Some of the brightest military minds are linking arms — and brains — with their civilian counterparts to improve injury outcomes for not only American service members but also for foreign troops fighting their own wars.
On the heels of an initial successful partnership producing new guidelines for penetrating brain injury treatment, the Military Traumatic Brain Injury Initiative (MTBI2) and the Brain Trauma Foundation (BTF) announced another project in 2024. This one will focus on improving traumatic brain injury (TBI) outcomes for patients around the globe.
“Two minds are better than one. No single person, team or organization will ever be able to singularly answer the most challenging questions surrounding TBIs,” said Army Lt. Col. Bradley Dengler, MTBI2’s director at the Uniformed Services University of the Health Sciences. “The collaboration between the Brain Trauma Foundation and the Military Traumatic Brain Injury Initiative unites world-renowned neurotrauma experts to develop innovative, evidence-based solutions for the most complex challenges in TBI care.
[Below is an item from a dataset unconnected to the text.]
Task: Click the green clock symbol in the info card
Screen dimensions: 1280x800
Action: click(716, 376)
By working together, we generate better solutions faster, which leads to improved outcomes for more TBI patients.”
One of those solutions is faster diagnosis of brain injuries and more aggressive treatment. Dr. Gregory Hawryluk, a Ukrainian American neurosurgeon and medical director of BTF, said it’s immensely helpful for doctors to “not be nihilistic” about TBI patients — even ones who appear too far gone in a war zone.
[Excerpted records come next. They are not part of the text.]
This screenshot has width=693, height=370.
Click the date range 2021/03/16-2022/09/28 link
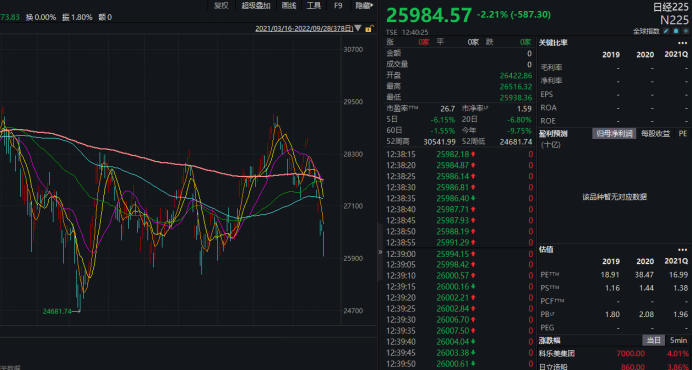click(304, 29)

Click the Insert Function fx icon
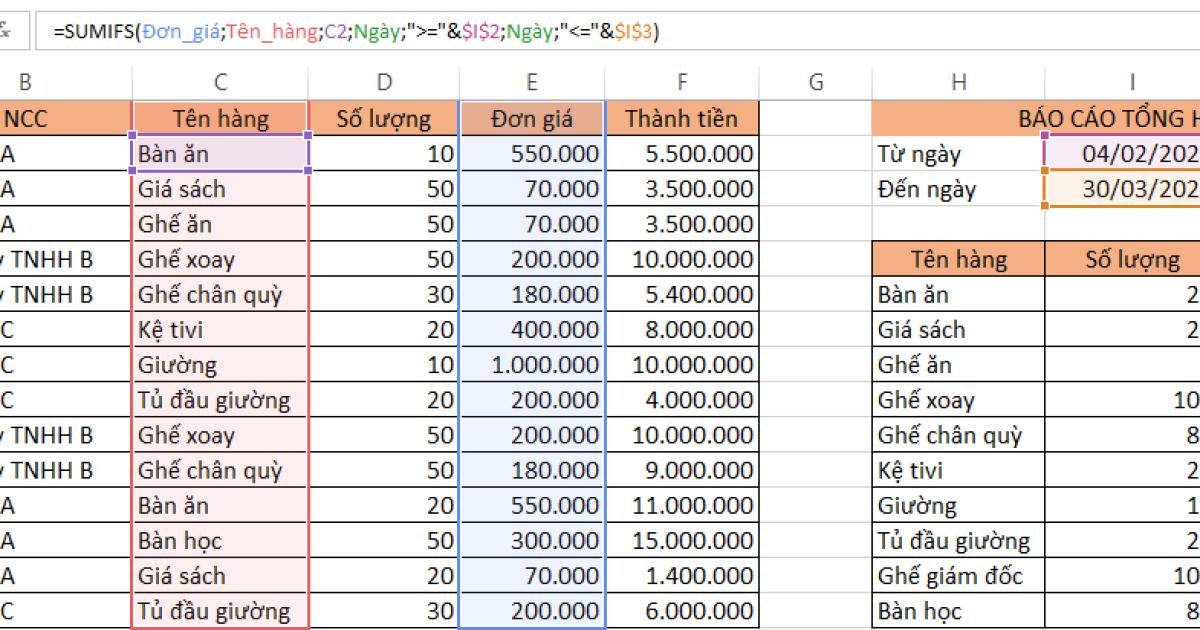[8, 30]
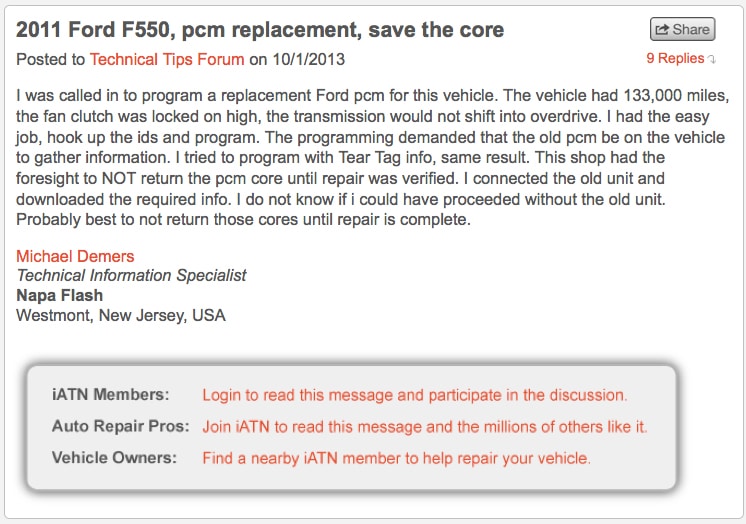
Task: Click the 'Posted to' text before forum link
Action: tap(50, 59)
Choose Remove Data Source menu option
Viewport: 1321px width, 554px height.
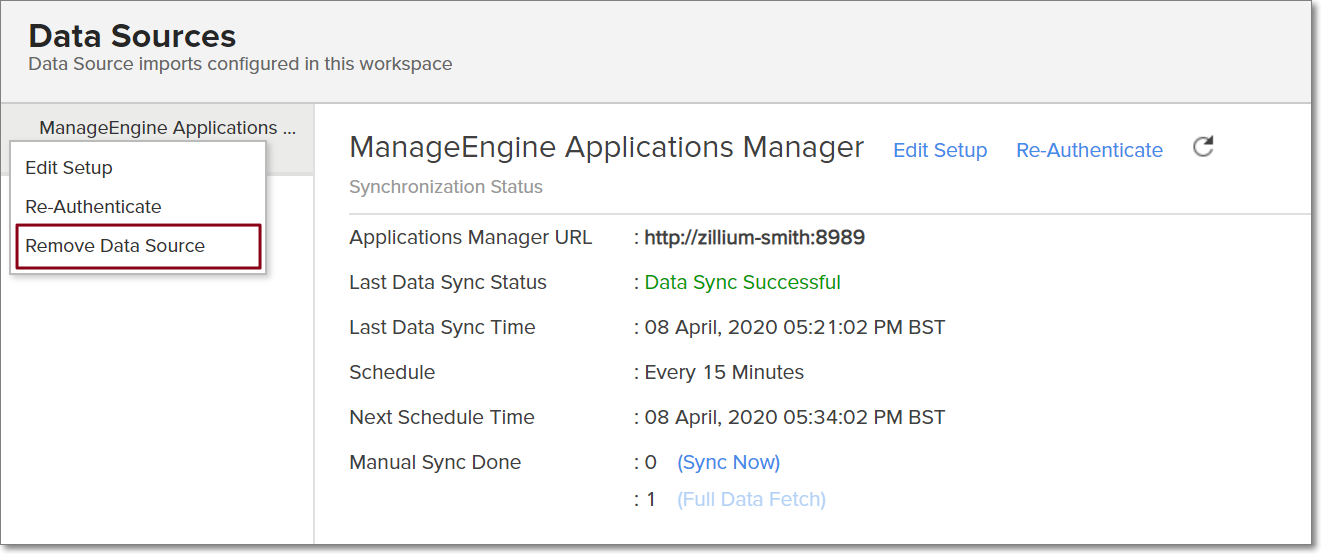pos(115,246)
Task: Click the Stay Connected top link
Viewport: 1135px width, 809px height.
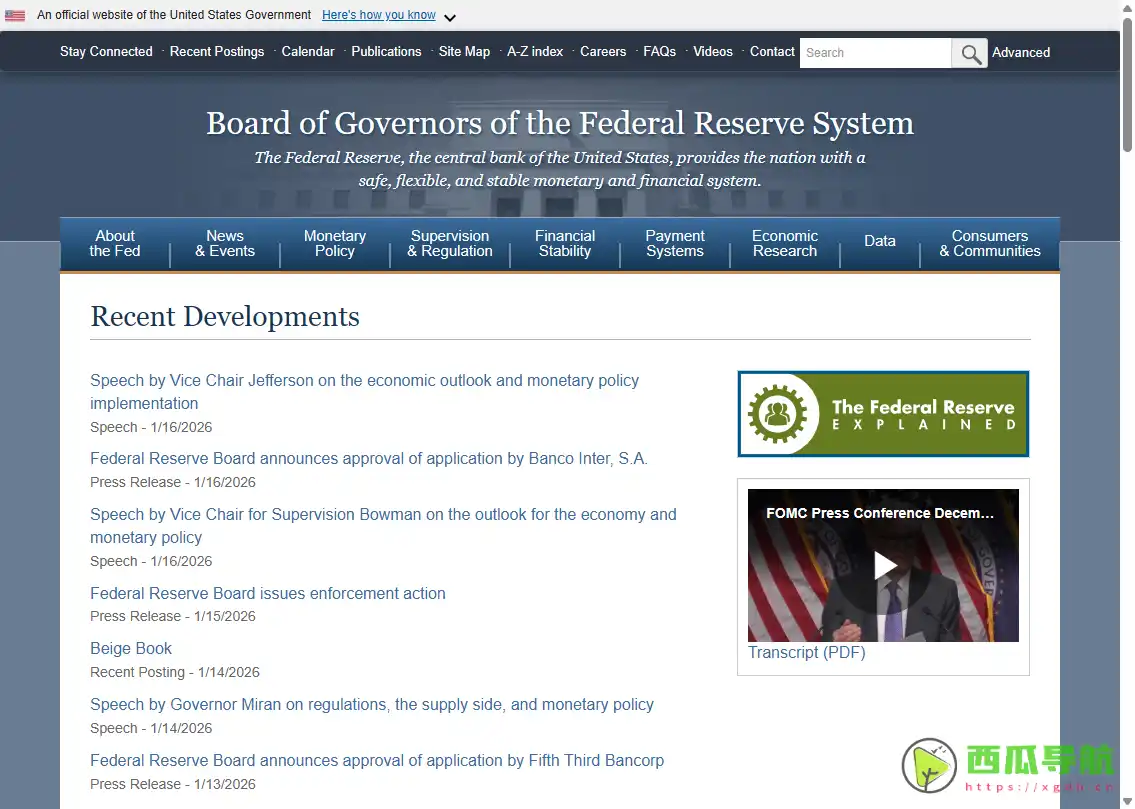Action: 106,52
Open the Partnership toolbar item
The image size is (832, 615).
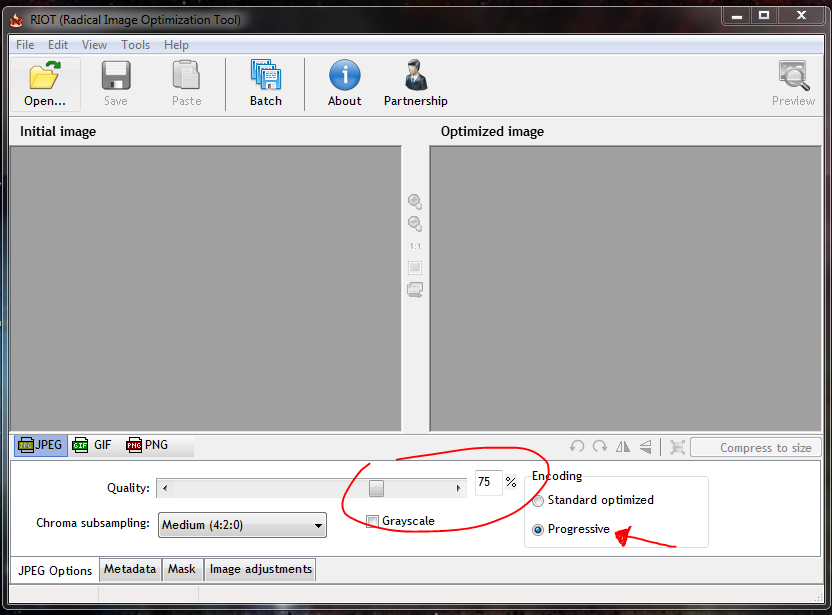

“People say, ‘Oh, this guy got shot in the head; let’s put him in a corner to die,’” said Hawryluk. “The problem is that that’s not well-established in the literature, and our experts say these patients can often do quite well if given the chance.”
That’s often because of neuroplasticity, or the brain’s ability to reorganize synaptic connections, including after dramatic battlefield wounds. Hawryluk compares it to his son practicing piano. The more he practices, the more his brain rewires itself. And even if injured patients are incapable of musical instruments, they are often still able to make amazing strides in recovery.
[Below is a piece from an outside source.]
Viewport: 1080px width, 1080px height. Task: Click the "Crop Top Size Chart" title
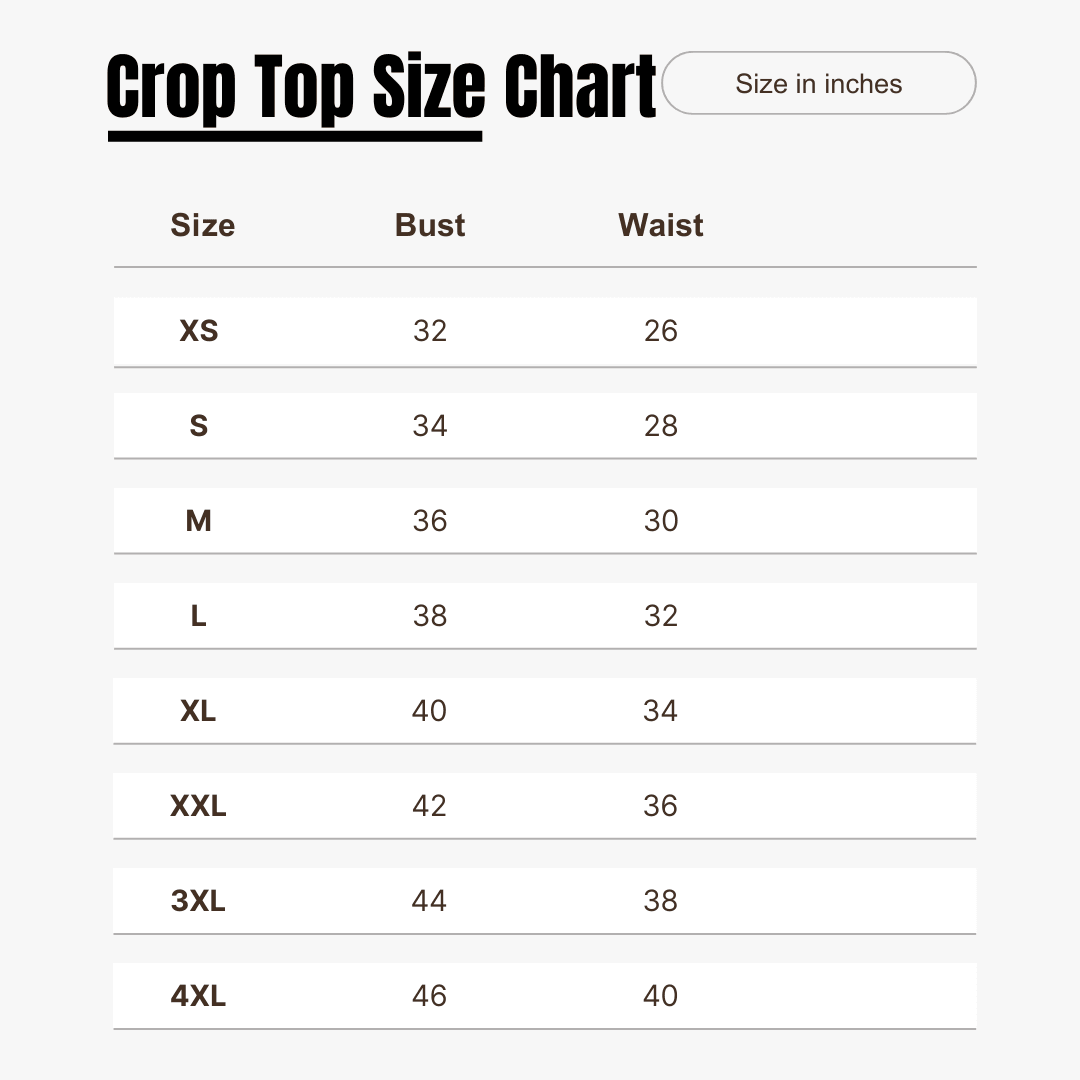tap(381, 88)
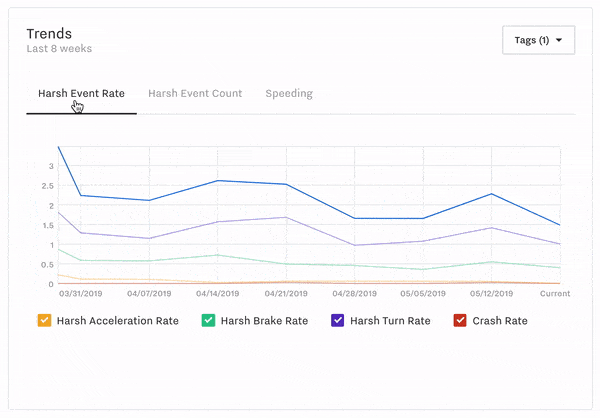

“That power for injured people to improve their own brain function is a big deal,” Hawryluk said.
The collaborating teams are in frequent contact with medical teams in Ukraine, who are using the guidelines in real-world combat situations and sharing their experiences in return. Besides technical knowledge, Hawryluk and his crew have also sent support through sushi deliveries to Ukrainian hospitals.
Back in the States, the first step in the new collaboration is a clinical trial evaluating the efficacy of lumbar spinal fluid drainage in severe TBI patients to reduce brain swelling. Brooke Army Medical Center will help supply patients beginning this summer. From there, they will develop further best-practice guidelines to be used in combat or austere environments.
“The guidelines establish a standard of care informed by the best available evidence and expert opinion to ensure that service members with TBIs receive the highest-quality treatment and experience the best possible outcomes,” Dengler said. “The guidelines serve as a comprehensive framework for delivering consistent and effective TBI patient care.”
Dengler and his colleagues are making a difference outside of Ukraine and the States, too. An Israeli neurosurgeon reached out to the BTF team before war broke out in Gaza, asking to use and study how the guidelines might work there. They printed pocket cards for dispersal to medical teams around Israel, with positive outcomes almost immediately.
“The first step in thawing an international relationship is getting the doctors to talk to each other,” Hawryluk said. “It’s been gratifying to see that we at BTF and MTBI2 can be a force for that good, even though we don’t want to be needed.”